### [AIM OF THE EXERCISE]
Send back the line that contains "How do I perform: Click the orange" and all lines following it through the end of the data below, exactly, omitting pictures.

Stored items
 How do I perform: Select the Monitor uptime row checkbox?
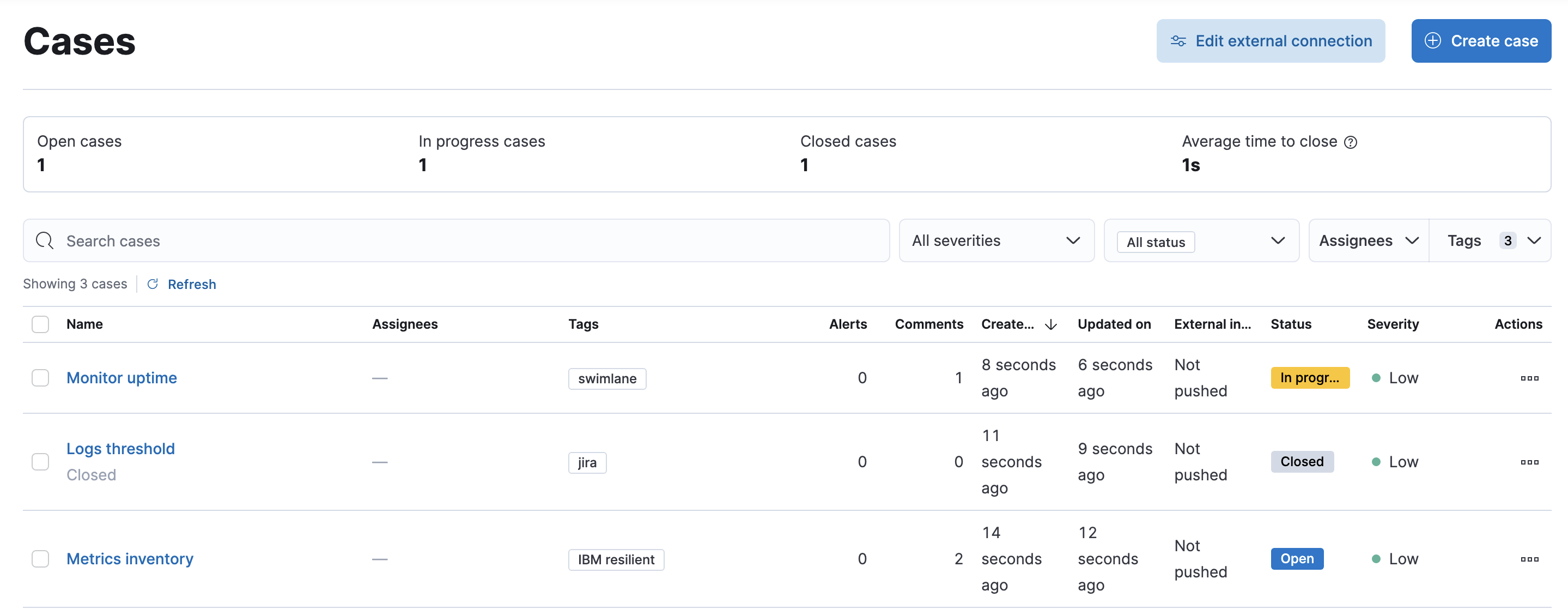[x=40, y=378]
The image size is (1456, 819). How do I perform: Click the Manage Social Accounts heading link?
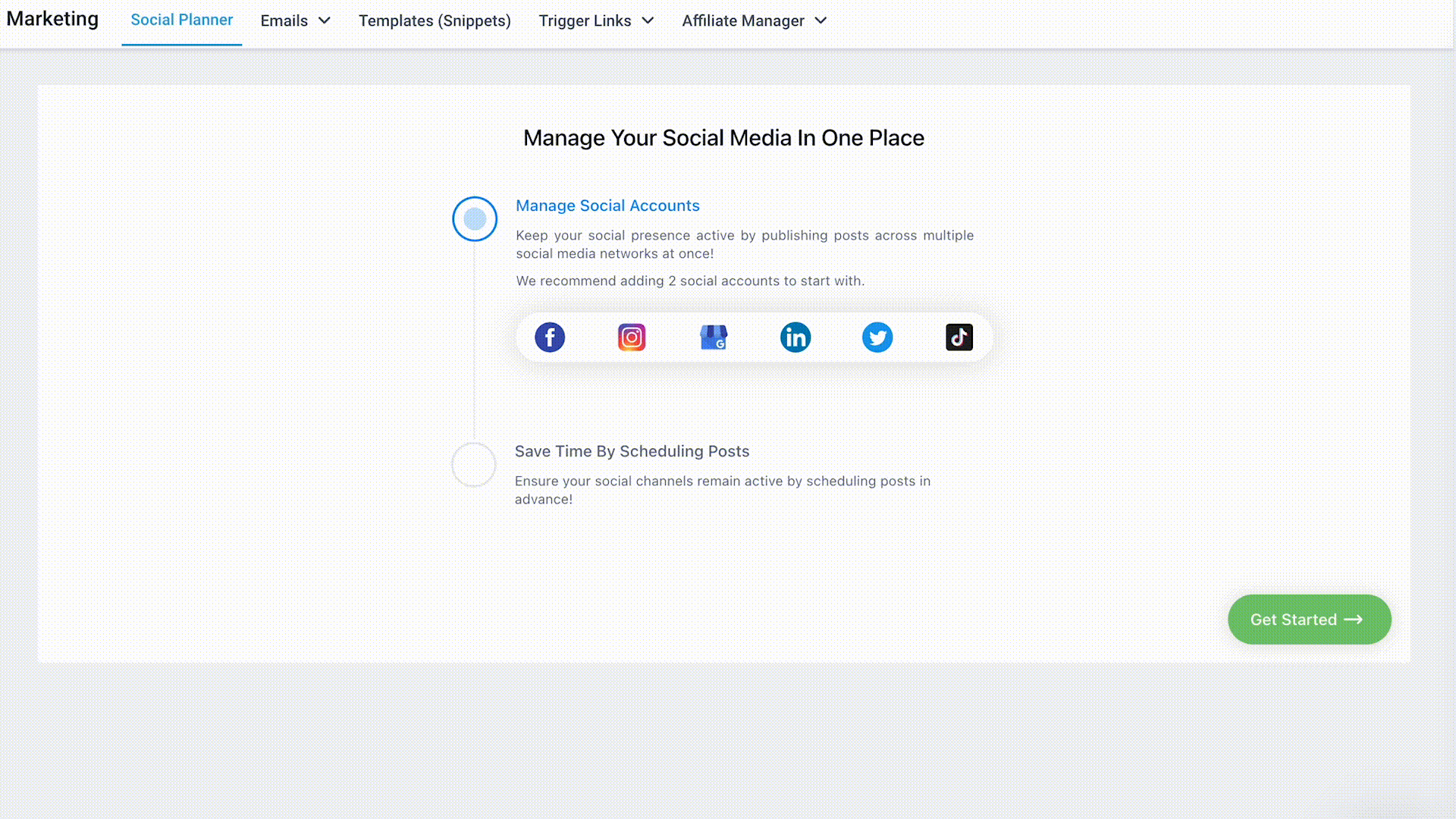point(607,206)
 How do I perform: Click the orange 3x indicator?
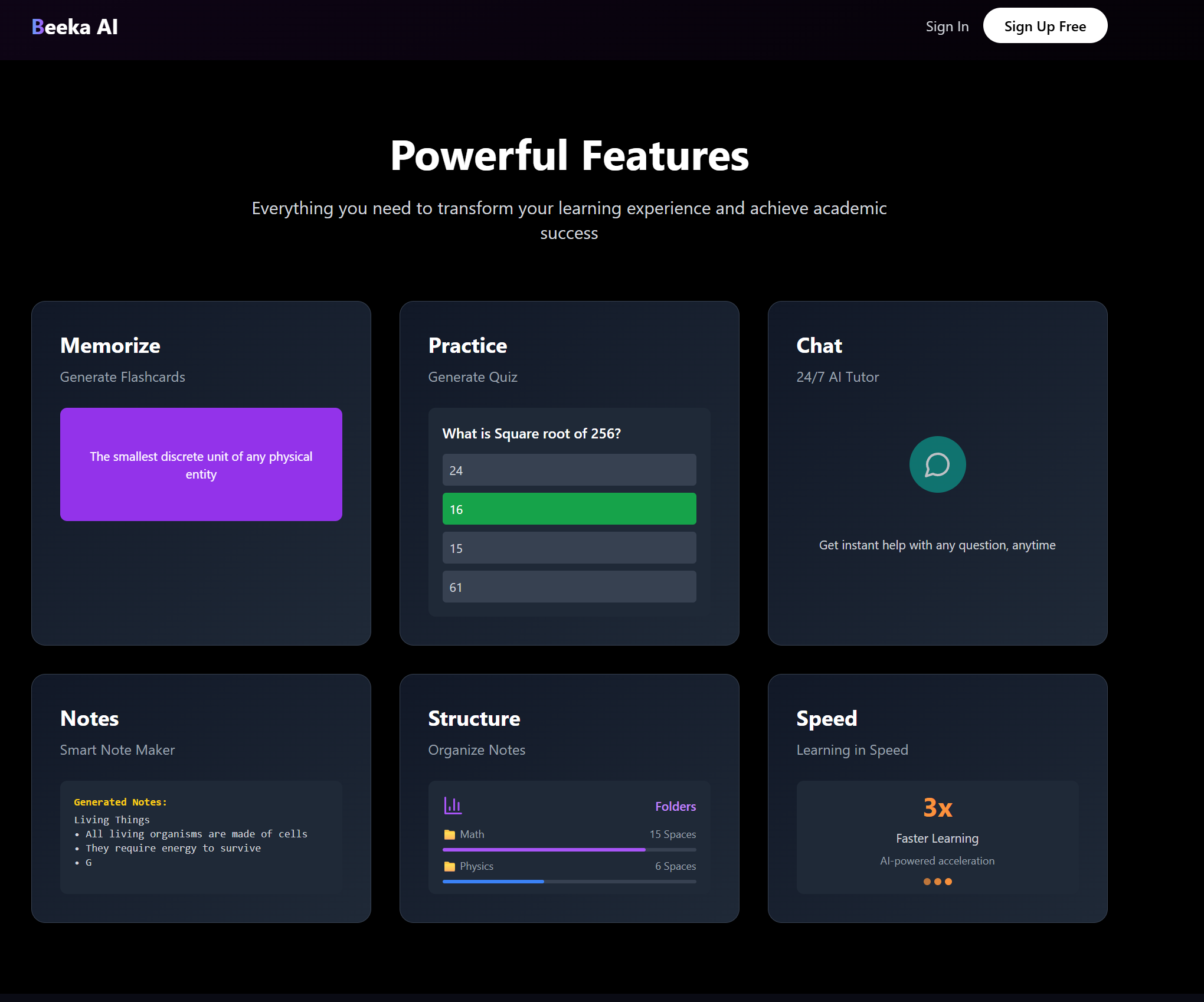937,807
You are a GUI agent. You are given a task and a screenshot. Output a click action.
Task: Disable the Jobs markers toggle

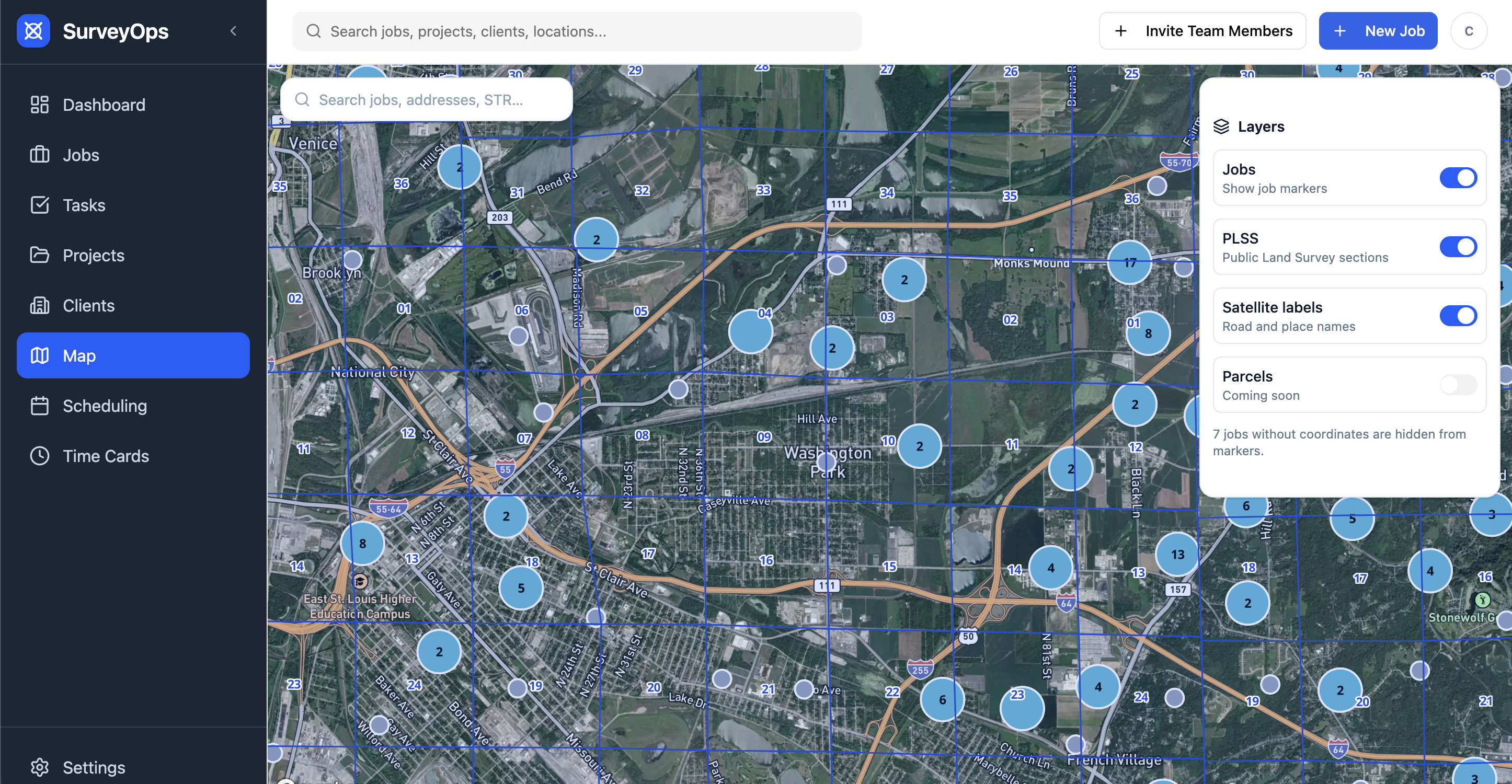[x=1459, y=177]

### [FINAL ANSWER]
 How do I perform: Click the orange 3x indicator?
937,807
You are a GUI agent. You are given a task and a screenshot. Output a click action.
Task: Disable the Jobs markers toggle

[x=1459, y=177]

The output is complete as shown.